La teinture noire provenait du mélange d’une poudre nommée « fushi » et d’un liquide nommé « kanemizu ». La poudre était composée à partir du tannin de galle de sumac (arbre aussi connu sous le nom de rhus).

Le liquide, malodorant et de couleur marron foncé, provenait de la dissolution de fer dans de l’acide acétique. Cet acide était obtenu par le mélange de vinaigre, de thé et d’alcool de riz.

Le mélange de la poudre avec le liquide provoquait un précipité noir donnant un effet laqué lorsqu’il était appliqué sur les dents.

La pratique

L’ohaguro était une pratique très contraignante et assez nauséabonde. L’effet laqué obtenu par l’application sur les dents de l’encre noire n’était que de courte durée (environ 2 à 3 jours). L’opération devait dont être répétée très régulièrement. Afin de prolonger la durée de vie du mélange, certaines personnes se frottaient les dents avec de l’écorce de grenade.

ensemble ohaguro

Le nécessaire

Afin de pouvoir s’enduire les dents de teinture noire.
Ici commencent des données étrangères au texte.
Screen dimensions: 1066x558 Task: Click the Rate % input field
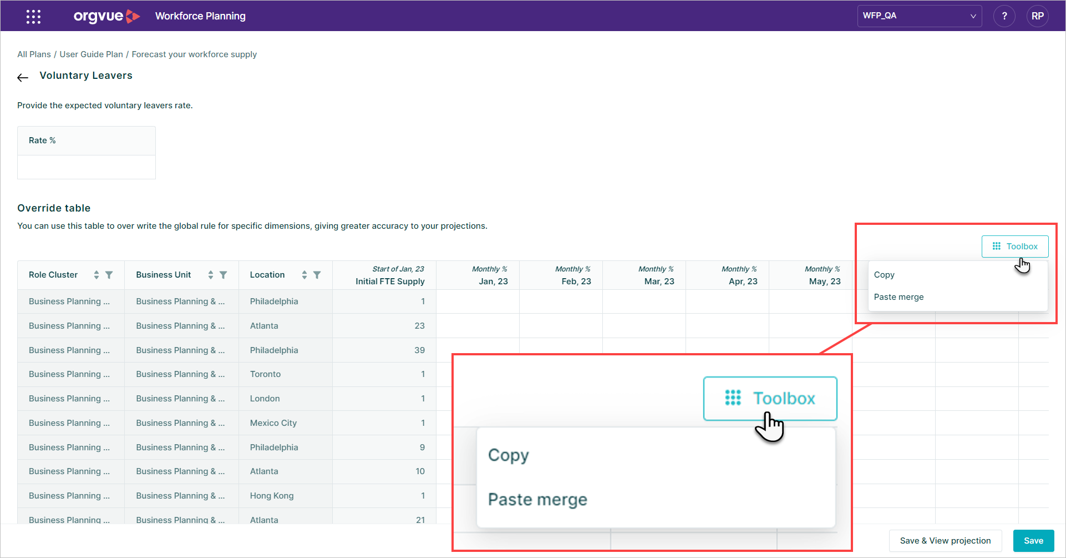pos(86,167)
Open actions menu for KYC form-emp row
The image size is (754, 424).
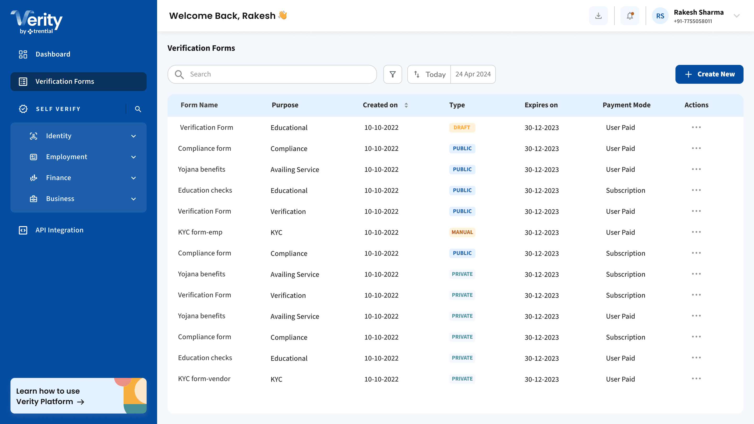pos(696,232)
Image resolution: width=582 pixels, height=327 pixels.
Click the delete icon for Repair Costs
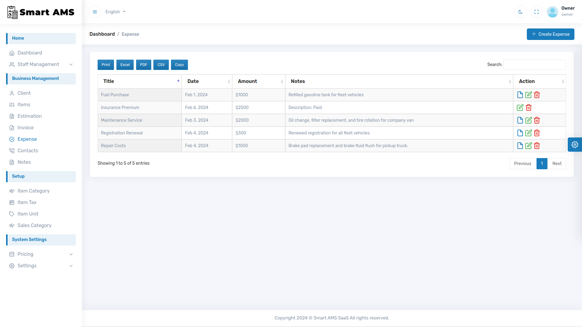[537, 146]
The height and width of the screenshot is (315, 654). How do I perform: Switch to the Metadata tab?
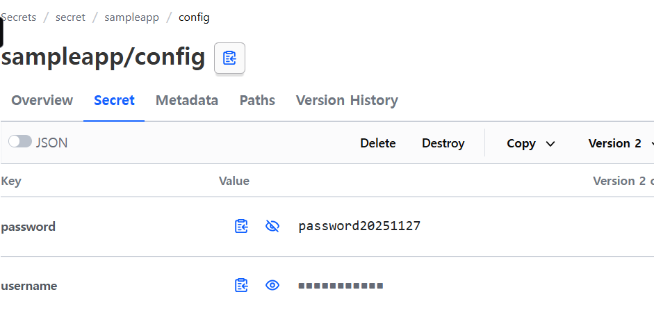click(x=187, y=101)
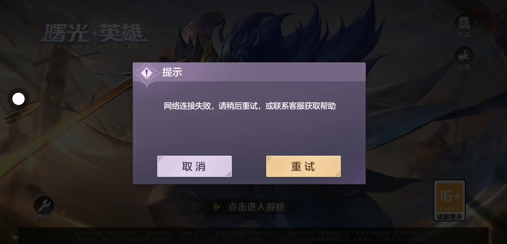Screen dimensions: 507x244
Task: Click the 网络连接失败 error message text
Action: [250, 106]
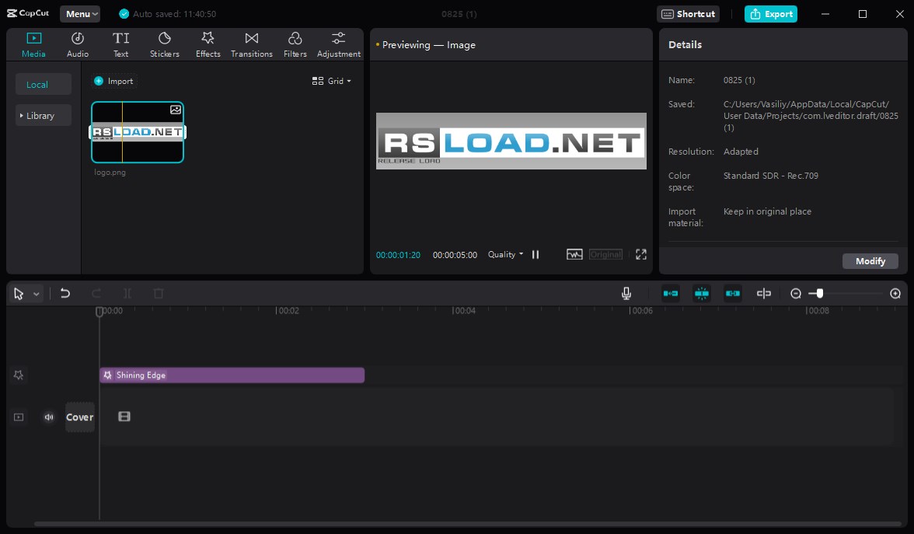The height and width of the screenshot is (534, 914).
Task: Switch to the Audio tab
Action: (x=78, y=45)
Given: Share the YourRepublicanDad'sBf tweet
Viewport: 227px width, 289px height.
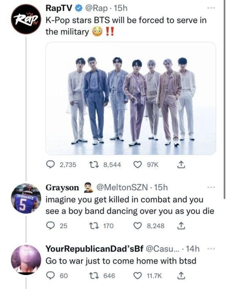Looking at the screenshot, I should click(180, 276).
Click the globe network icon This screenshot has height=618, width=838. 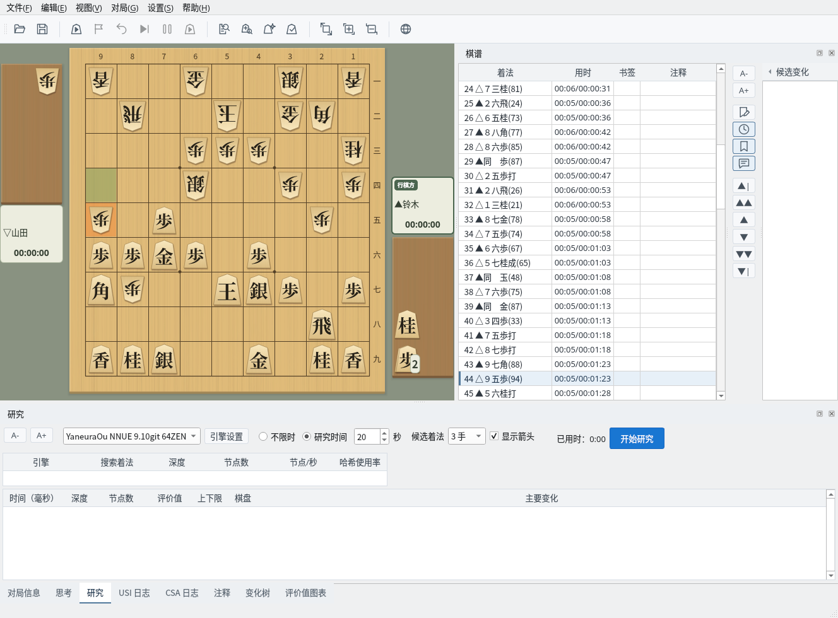(x=406, y=29)
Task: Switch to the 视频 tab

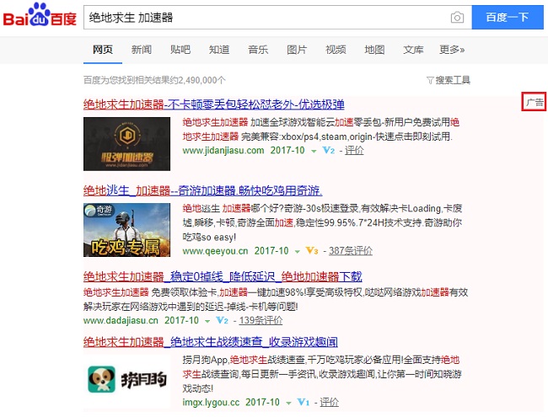Action: [336, 50]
Un nécessaire particulier fut élaboré au cours des siècles. Certains ensembles, en laque recouvert de feuilles d’or, sont de véritables objets d’art. Ce nécessaire se compose d’un large récipient (sorte de petite bassine nommée mimidarai) sur lequel repose une sorte de plateau rectangulaire (watashigane). Sur ce plateau sont disposés un bol, dans lequel la décoction était faite, ainsi qu’une sorte de « petite théière » contenant le « kanemizu » (composant liquide de l’encre). Pour être complet cet ensemble comprend en plus des petites boites carrées conservant le fushi (composant poudré de l’encre), un ou plusieurs pinceaux, utilisés pour appliquer l’encre sur les dents.